» DOCUMENT PASSAGE:

┌──

Well, there could be various file name extensions if you wish, as two names
for the same thing is no problem: it is when there is one name for two
different things where problems occur.

Characters cannot be changed. The names are fixed as part of the Unicode
standard. Also, in relation to the courtyard codes which I have published I
will not change the meanings of any published code point allocations. If,
however, you wish to suggest some additional facility I will try to encode
what you suggest if that is possible.

>Stability of the meaning of the file isn't important.

Well, I disagree on that. Stability of meaning is very important. For
example, my published code point collections in the Private Use Area have
stability of meaning as a key feature. People who choose to use them can be
sure that I will not change the meanings of code point allocations which I
have published.

>
>However, I think my first suggestion will be to make the benefits of
>.uof available to XML. We can all this .uo1.

I have no idea how to do this, so if you could please explain I would be
interested to learn.

>
>I am a little disconcerted that html already can do everything that .uof
>does plus more, and is also supported by all of the publishers that are
>like to support .uof.

Well, HTML can do more than can .uof by a long way, yet HTML cannot quite do
everything which a .uof file could do, as far as I aware, though I am
willing to learn if the situation is different.

└──

» INFORMATION SHOWN:
┌──

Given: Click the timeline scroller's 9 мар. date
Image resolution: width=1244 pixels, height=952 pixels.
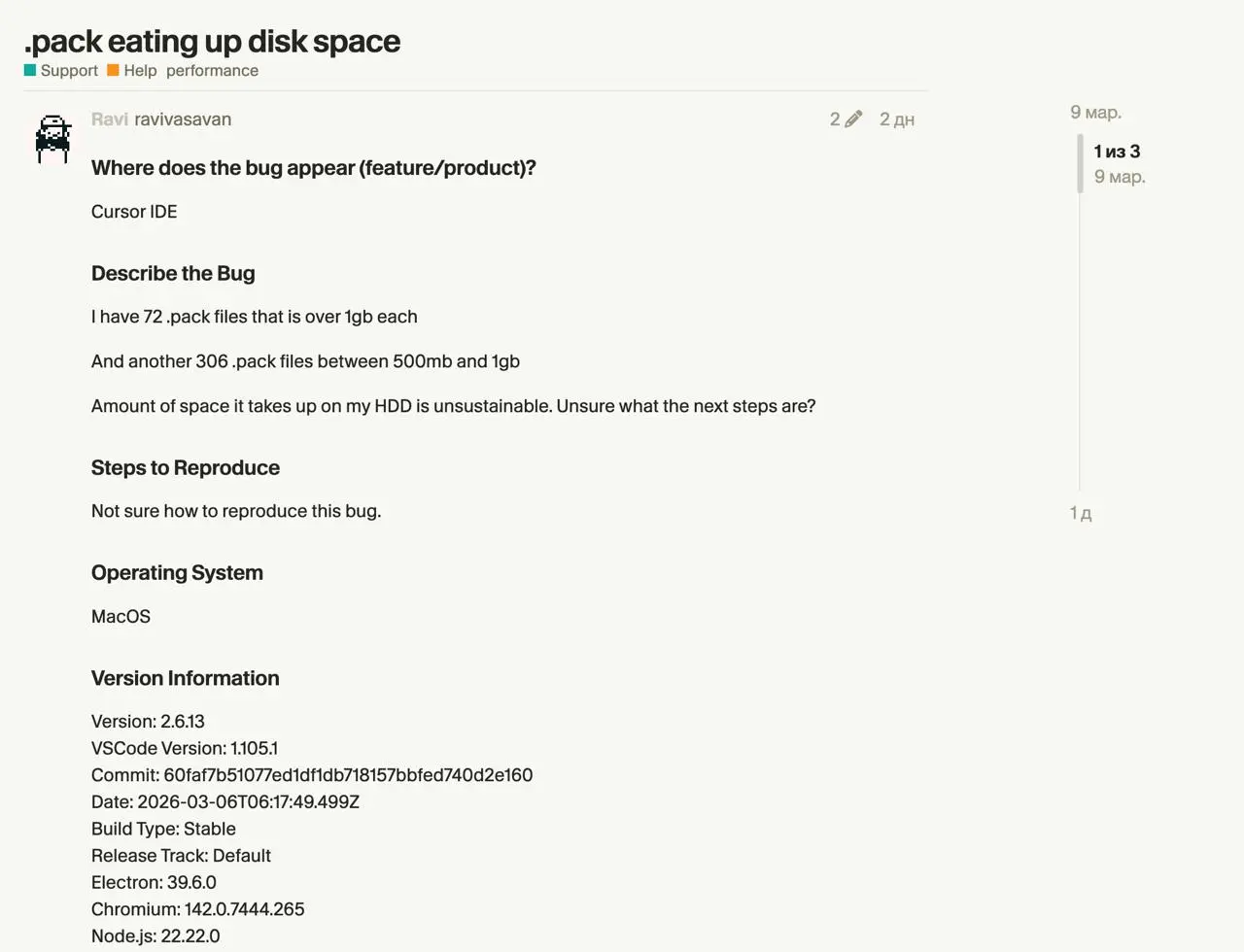Looking at the screenshot, I should pyautogui.click(x=1120, y=177).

└──

» ACTIONS TO TAKE:
1. According to the .uof forum reply, why would several file name extensions for the format be acceptable? Answer in one to three sentences.
2. Carry on writing the .uof forum reply, beginning after its final sentence.

» ANSWERS BELOW:
1. Several extensions would be acceptable because having two names for the same thing causes no problem. Problems occur only when one name refers to two different things.

2.
For example, suppose that a book is being made available as a Unicode plain
text file and it is desired to add just a few illustrations without a major
reformatting of the whole text, which uses CARRIAGE RETURNS to indicate
paragraphs. A text editor could be used to insert a few U+FFFC characters
at appropriate places in the file and a .uof file could be used to carry a
list of the names of the illustration files in the order in which they are
used. Conversion to HTML format would require a larger file and would limit
the ways in which the file could be displayed to just the use an HTML
browser.

> Also, as there are more than a million characters
>in Unicode, most are unused so far, so changing the meaning of just FFFC
>in this one context doesn't seem like a big win, considering also every
>line of code that might work with FFFC now needs to consider the context
>to determine its semantics.

I don't follow what you mean.

However, the meaning of U+FFFC is not, I hope, going to be changed at all.
I have simply suggested that an optional way of indicating, outside of the
plain text file which contains one or more U+FFFC characters, the extra
information as to which object the U+FFFC character is anchoring.

>But every invention deserves to be implemented, we need not look at
>whether the invention satisfies some demand of its customers.

I disagree with this. My view is that not every invention deserves to be
implemented, and indeed that not every invention needs to be considered as
consideration takes time and may cost money. However, I do feel strongly,
and have for many years, that when an invention is considered it should be
considered on its merits and without prejudice, such as, for example, when
an invention is turned down because of "not representing an organisation"
discrimination because the invention has been suggested by someone who is
not representing a company. As to customer needs, certainly an invention
that satisfies an existing need meets that criterion, yet it is also the
case that sometimes the need does not exist until potential customers become
aware of what has become possible and then begin to have a need, or desire,
for it.

>I like the 2 birds picture and I assume it was a metaphor for the idea-
>one bird was html the other unicode. I was a little disappointed that
>you used html instead of .uof format though.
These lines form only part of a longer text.